UDINE, a town and archiepiscopal see of Venetia, Italy, capital of the province of Udine, situated between the Gulf of Venice and the Alps, 84 m. by rail N.E. of Venice, 450 ft. above sea-level. Pop. (1906), 25,217 (town); 40,627 ( commune). The town walls were in the main demolished towards the end of the 19th century. The old castle, at one time the residence of the patriarchs of Aquileia, and now used as a prison, was erected by Giovanni Fontana in 1517 in place of the older one destroyed by an earthquake in 1511. The Romanesque cathedral contains some interesting examples of native art (by Giovanni Martini da Udine, a pupil of Raphael, and others). The church of S. Maria della Purita has frescoes by Giovanni Battista and Domenico Tiepolo. In the principal square stands the town hall, built in 1448-1457 in the VenetianGothic style, and skilfully restored after a fire in 1876; opposite is a clock tower resembling that of the Piazza di San Marco at Venice. In the square is a statue of Peace, erected in commemoration of the peace of Campo Formio (1796), which lies 5 m. to the W.S.W. The archiepiscopal palace and Museo Civico, as well as the municipal buildings, have some valuable paintings. The leading industry of Udine is silk-spinning, but it also possesses manufactures of linen, cotton, hats and paper, tanneries and sugar refineries, and has a considerable trade in flax, hemp, etc. Branch railways lead to Cividale del Friuli and S. Giorgio di Nogaro, and a steam tramway to S. Daniele del Friuli.

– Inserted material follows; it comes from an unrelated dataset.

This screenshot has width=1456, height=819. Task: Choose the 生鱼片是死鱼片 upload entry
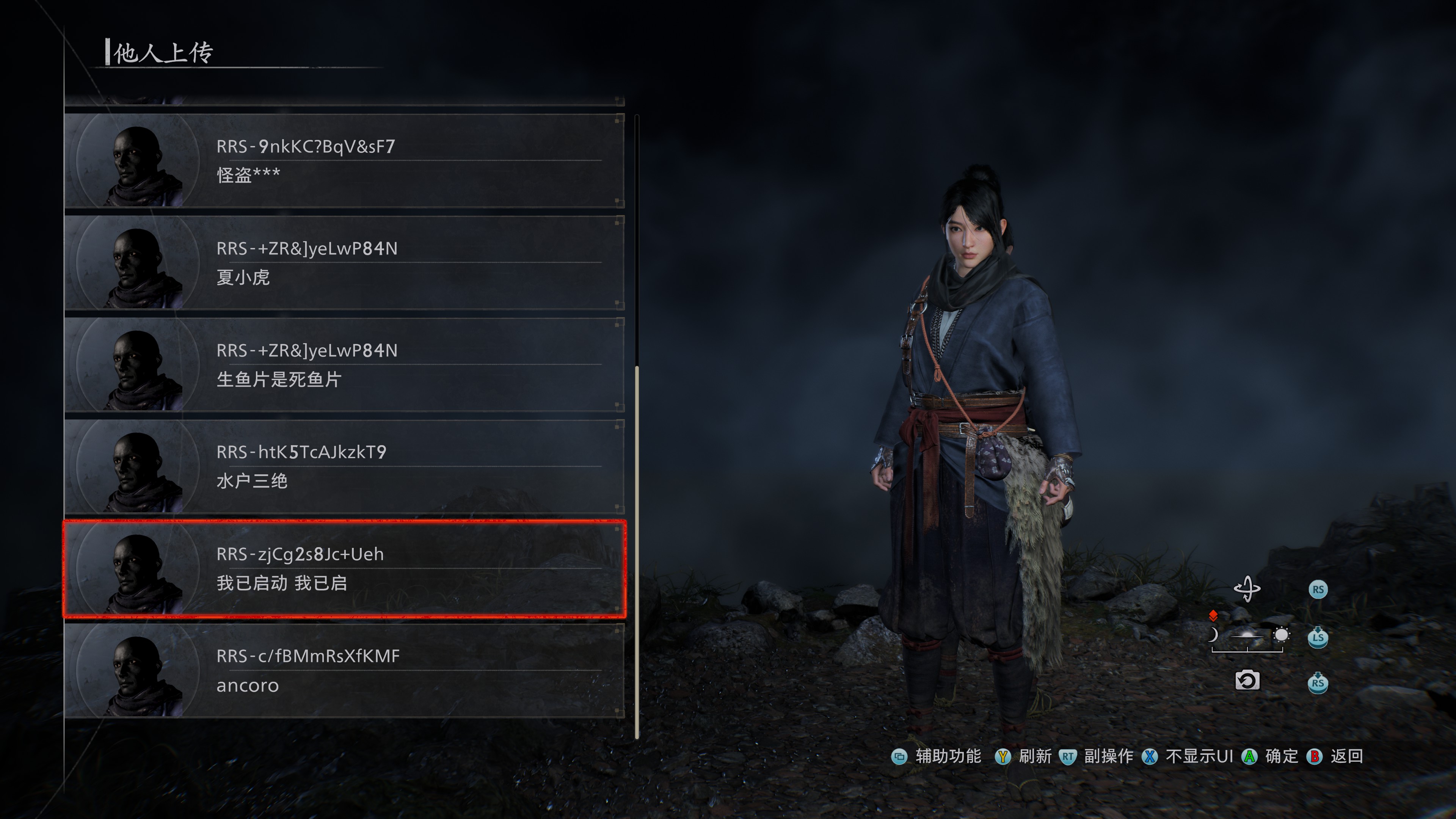[344, 364]
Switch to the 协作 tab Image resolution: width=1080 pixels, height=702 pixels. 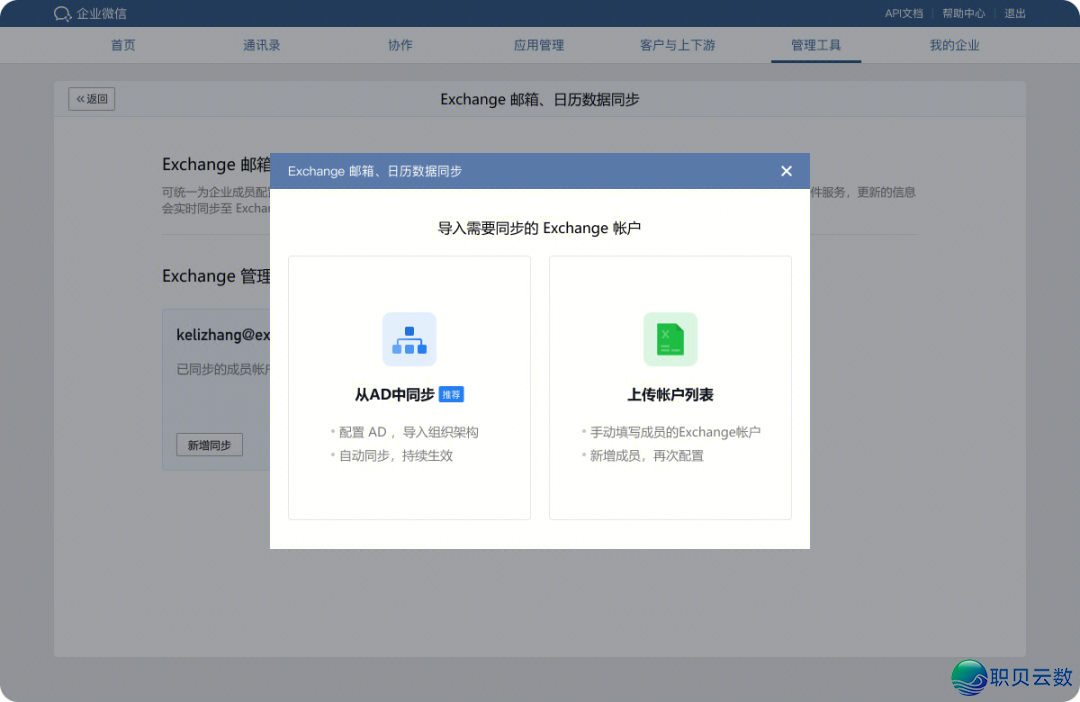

The origin of Udine is uncertain; though it lay on the line of the Via lulia Augusta, there is no proof of its existence in Roman times. In the middle ages it became a flourishing and populous city; in 1222 or 1238 the patriarch Berthold made it the capital of Friuli, and in 1420 it became Venetian. In 1752 it became an archbishopric. (T. As.)

Note - this article incorporates content from Encyclopaedia Britannica, Eleventh Edition, (1910-1911)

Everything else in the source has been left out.